The only experience I had of dyeing clothes before this all started was many moons ago at school. We had a t-shirt or piece of fabric, tied rubber bands around different areas and dunked it into a bucket of dye – one colour, that was it. I didn’t even know how to create the multi-colour t-shirt in my first blog post before looking it up online (thank you You-Tube). It wasn’t until I joined online dyeing groups that I came across the wonderful world of ice-dyeing and that was a game changer for me.
There are slightly different methods of ice dyeing depending on the individual’s preference, but the basics are getting your garment/fabric, soaking it in soda ash so that the dye bonds to it, tying the garment up in your preferred design, sprinkling over the dye, covering it in ice and then wait for the magic to happen. Others may tie the garment up before soaking in soda ash and you can also put the dye over the ice instead of under it. It’s really up to you and I can only suggest you experiment to find your preferred method. One important thing to mention is that when using powdered dye, you should have a good quality mask to avoid inhaling the tiny air-borne particles.
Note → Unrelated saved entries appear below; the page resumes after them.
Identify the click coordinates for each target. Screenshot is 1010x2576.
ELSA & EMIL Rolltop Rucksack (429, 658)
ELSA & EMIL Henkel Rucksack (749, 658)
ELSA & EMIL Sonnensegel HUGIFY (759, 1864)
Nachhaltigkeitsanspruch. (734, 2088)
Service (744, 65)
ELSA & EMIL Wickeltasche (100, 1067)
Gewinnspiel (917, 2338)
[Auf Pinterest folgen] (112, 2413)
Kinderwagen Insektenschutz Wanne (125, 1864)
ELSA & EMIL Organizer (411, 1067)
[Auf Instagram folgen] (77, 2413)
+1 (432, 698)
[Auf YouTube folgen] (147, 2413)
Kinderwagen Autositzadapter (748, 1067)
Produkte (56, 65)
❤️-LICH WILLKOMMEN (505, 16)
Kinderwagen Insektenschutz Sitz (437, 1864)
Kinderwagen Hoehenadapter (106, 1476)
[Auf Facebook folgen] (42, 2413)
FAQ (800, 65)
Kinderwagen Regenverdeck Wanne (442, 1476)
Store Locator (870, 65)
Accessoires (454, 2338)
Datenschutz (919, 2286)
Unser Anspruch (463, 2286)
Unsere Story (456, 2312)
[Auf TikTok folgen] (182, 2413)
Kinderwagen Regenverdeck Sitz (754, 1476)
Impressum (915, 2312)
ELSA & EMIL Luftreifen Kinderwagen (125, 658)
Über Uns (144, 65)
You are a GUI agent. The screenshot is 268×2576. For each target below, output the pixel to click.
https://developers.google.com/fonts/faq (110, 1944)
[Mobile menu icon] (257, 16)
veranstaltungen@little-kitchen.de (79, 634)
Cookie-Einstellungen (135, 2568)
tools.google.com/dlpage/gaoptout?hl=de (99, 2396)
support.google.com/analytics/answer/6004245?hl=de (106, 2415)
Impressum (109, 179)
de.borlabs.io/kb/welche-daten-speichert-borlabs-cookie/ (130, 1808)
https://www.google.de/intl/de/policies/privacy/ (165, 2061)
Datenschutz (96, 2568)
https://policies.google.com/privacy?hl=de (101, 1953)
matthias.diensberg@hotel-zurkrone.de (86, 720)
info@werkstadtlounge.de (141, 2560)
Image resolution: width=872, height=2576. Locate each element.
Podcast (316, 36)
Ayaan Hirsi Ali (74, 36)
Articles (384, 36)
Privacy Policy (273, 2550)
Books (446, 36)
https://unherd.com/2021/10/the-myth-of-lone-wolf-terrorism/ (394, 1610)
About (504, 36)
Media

What are the differences in results? With liquid dyeing, you’re placing the dye in a particular area and getting one block of colour e.g. blue, yellow, red or maybe a combination if the colours mix on the garment e.g. blue and yellow making green.

With ice dyeing, the individual colour splits, unless it’s a primary colour like turquoise, fuschia or yellow. So that tangerine colour you’ve bought, could split into the variety of colours that went together to create the dye powder. The shirt on the top left was just one dye colour – black. It can be quite exciting waiting for the results to see what you get.


Both methods have their pros and cons, depending on what you’re wanting to create and the effect you want. The liquid dye method is probably a little quicker and more fun for kids, plus most importantly, you don’t want to allow little ones around the powdered dye. Have fun creating everyone.